Kommentar (11.09.2015) zu oben: Cf. Bauman, Sicherheit.odt, Kapitel: Utopia im Zeitalter der Ungewissheit

27b Tatsächlich sind Lust und Schmerz Erscheinungsweisen dessen, was die Alten Güter nannten, Erscheinungsweisen der Wirklichkeit des Lebens, das sich verwirklicht und steigert oder das bedroht und gefährdet ist. In diesen Erscheinungsweisen erlebt sich Leben. Platon hat ausführlich die Dekadenz einer Zivilisation analysiert, in der diese Erscheinungsweisen von dem abgekoppelt werden, was in ihnen zur Erscheinung kommt, also einer Erlebnisgesellschaft, in der es nur noch um die Herstellung von Erlebnissen geht und nicht um das, was erlebt wird, nicht um Wirklichkeit. Eine solche Zivilisation tendiert zur Selbstzerstörung. Sie bringt nämlich die Person zum Verschwinden und läßt nur abstrakte Erlebnissubjekte übrig, Subjekte ohne zeitliche Dimension, ohne biographische Identität. Der konsequente Hedonismus hebt sich, das hat Platon schon gewußt, selbst auf. Er kann so etwas wie dauerhaftes Wohlbefinden nicht sichern. Denn was will der Hedonist hören auf die Frage, ob ihm dieses oder jenes Vergnügen für die Zukunft schädlich sein wird oder nicht, also auf die Frage, was seinem langfristigen Wohlbefinden zuträglich oder abträglich ist? Will er eine wahre Antwort oder eine angenehme Antwort? (Fs) (notabene)

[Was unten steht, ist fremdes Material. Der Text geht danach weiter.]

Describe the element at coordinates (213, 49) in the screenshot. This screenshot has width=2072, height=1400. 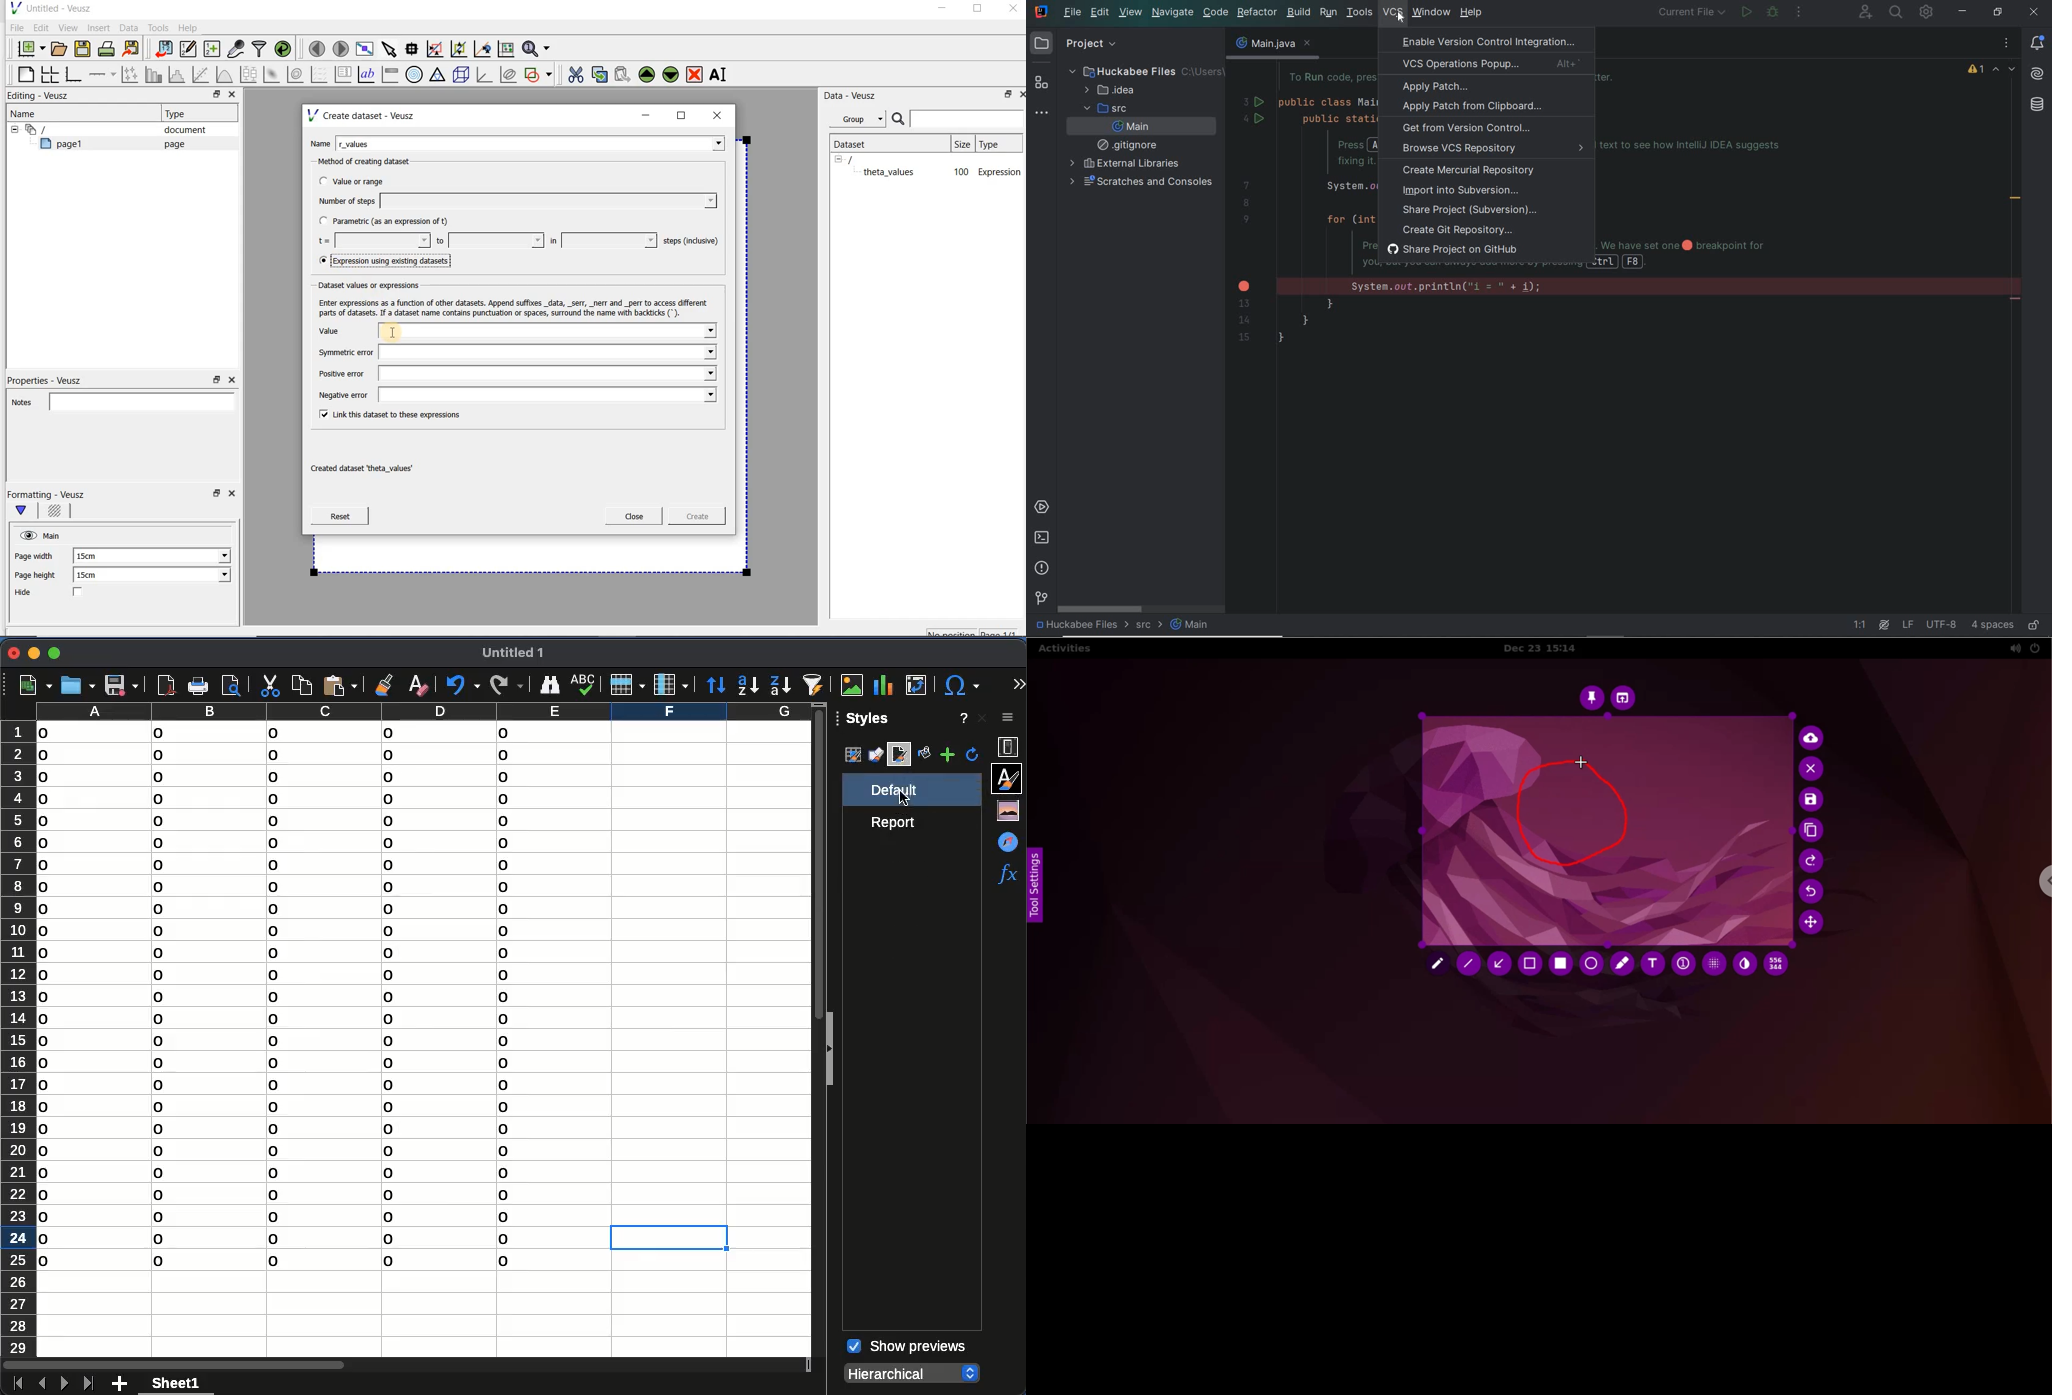
I see `create new datasets using ranges, parametrically or as functions of existing datasets` at that location.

27c Angenehme Zustände partizipieren an der Wirklichkeit dessen, dessen Zustände sie sind. Sie sind ihrerseits wirklich, und insofern können Aussagen oder Annahmen über sie wahr oder falsch sein, sie können aber auch angenehm oder unangenehm sein. Wer das langfristig Angenehme wählt, muß seinem gegenwärtigen Luststreben Grenzen setzen. Epikur war ein Lehrer der Askese; der konsequente Hedonist aber verzichtet auf seine Identität mit dem, der er zukünftig sein wird. Er verzichtet auf seine Wirklichkeit als Person. Er will nichts sein, als sein gegenwärtiger angenehmer Zustand. Wir kennen das von Drogensüchtigen. (Fs) (notabene)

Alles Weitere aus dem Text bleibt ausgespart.